EXERCISE TASK -
Return everything from the line containing "Task: Choose Get" down to the line containing "[x=114, y=118]", word for word, with both of those lines included. Omit the pictures.

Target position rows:

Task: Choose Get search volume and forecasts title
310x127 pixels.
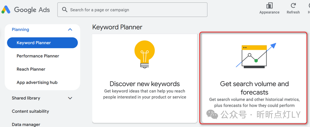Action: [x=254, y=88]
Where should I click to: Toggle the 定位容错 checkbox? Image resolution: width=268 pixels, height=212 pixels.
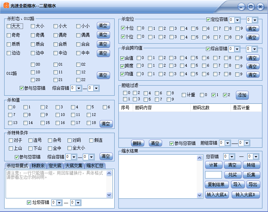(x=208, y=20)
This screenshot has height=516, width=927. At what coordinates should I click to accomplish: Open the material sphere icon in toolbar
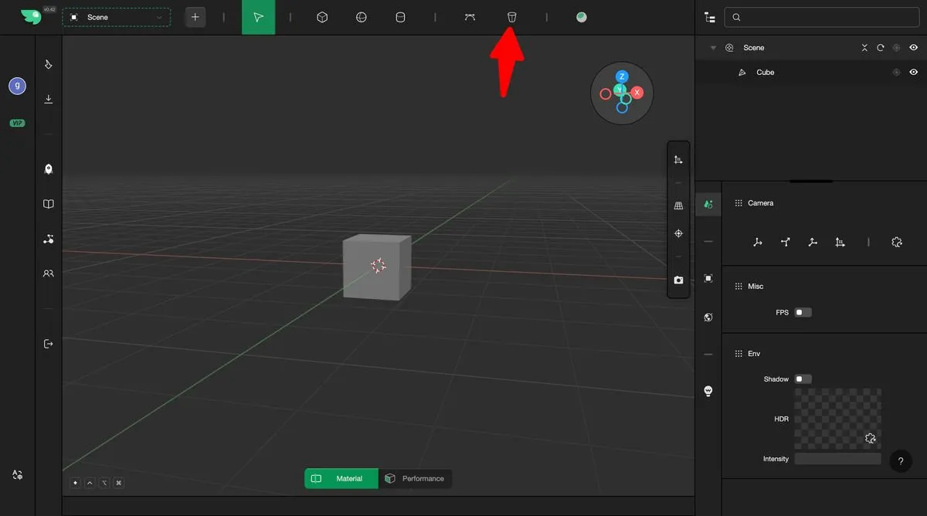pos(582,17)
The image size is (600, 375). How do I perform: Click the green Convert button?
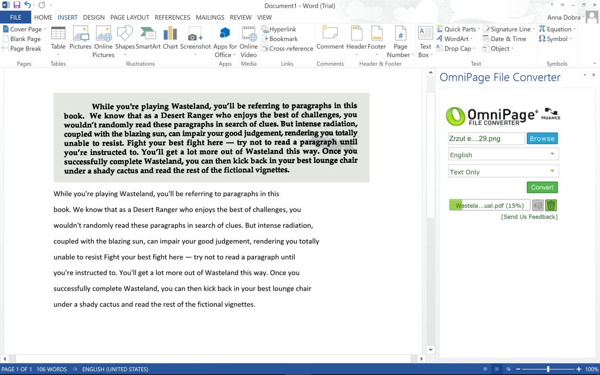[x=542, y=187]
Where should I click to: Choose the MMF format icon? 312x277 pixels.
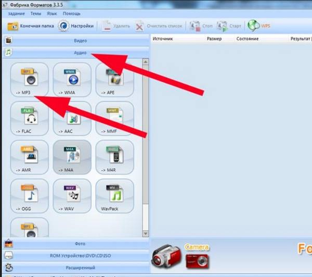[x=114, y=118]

==

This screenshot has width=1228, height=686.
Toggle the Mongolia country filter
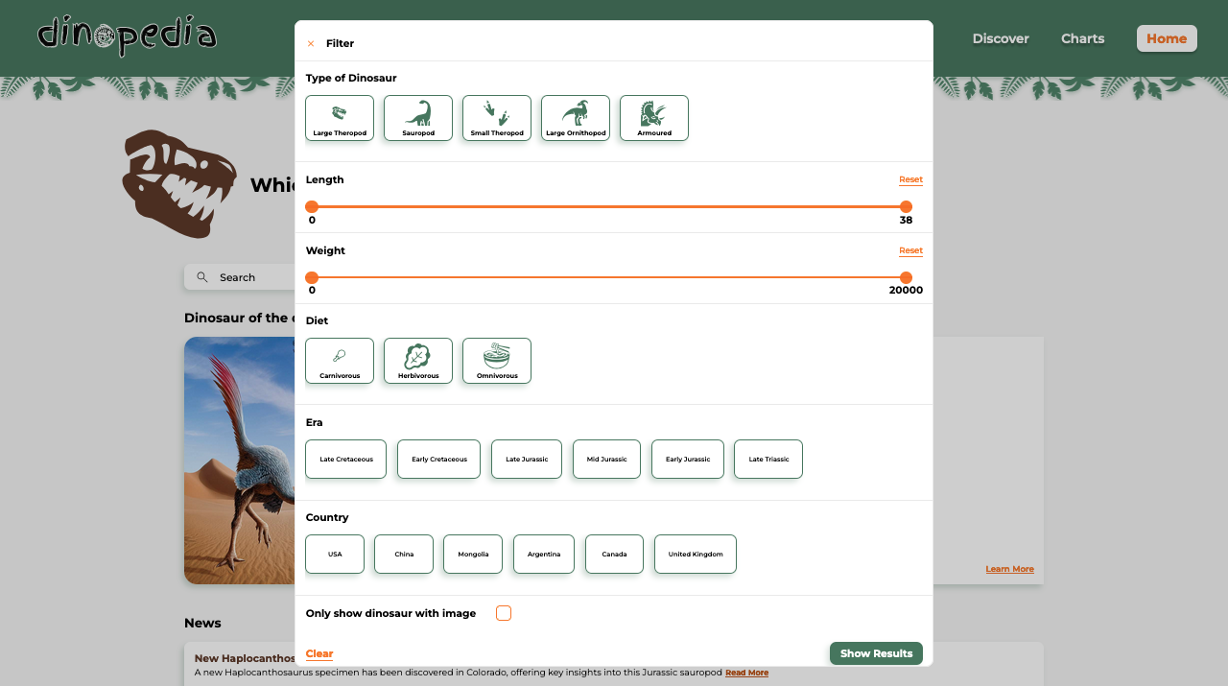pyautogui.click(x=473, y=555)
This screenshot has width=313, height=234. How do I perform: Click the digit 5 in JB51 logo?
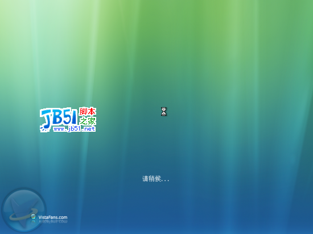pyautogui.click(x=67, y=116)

WRITTEN SOLUTION -
Task: Choose Get search volume and forecasts title
310x127 pixels.
Action: [x=254, y=88]
Where should I click to: Toggle the 定位容错 checkbox? Image resolution: width=268 pixels, height=212 pixels.
(x=208, y=20)
This screenshot has height=516, width=927. At what coordinates should I click to accomplish: Open the material sphere icon in toolbar
pos(582,17)
The image size is (600, 375). How do I perform: Click the green Convert button?
[x=542, y=187]
Where should I click to: Choose the MMF format icon? 312x277 pixels.
[x=114, y=118]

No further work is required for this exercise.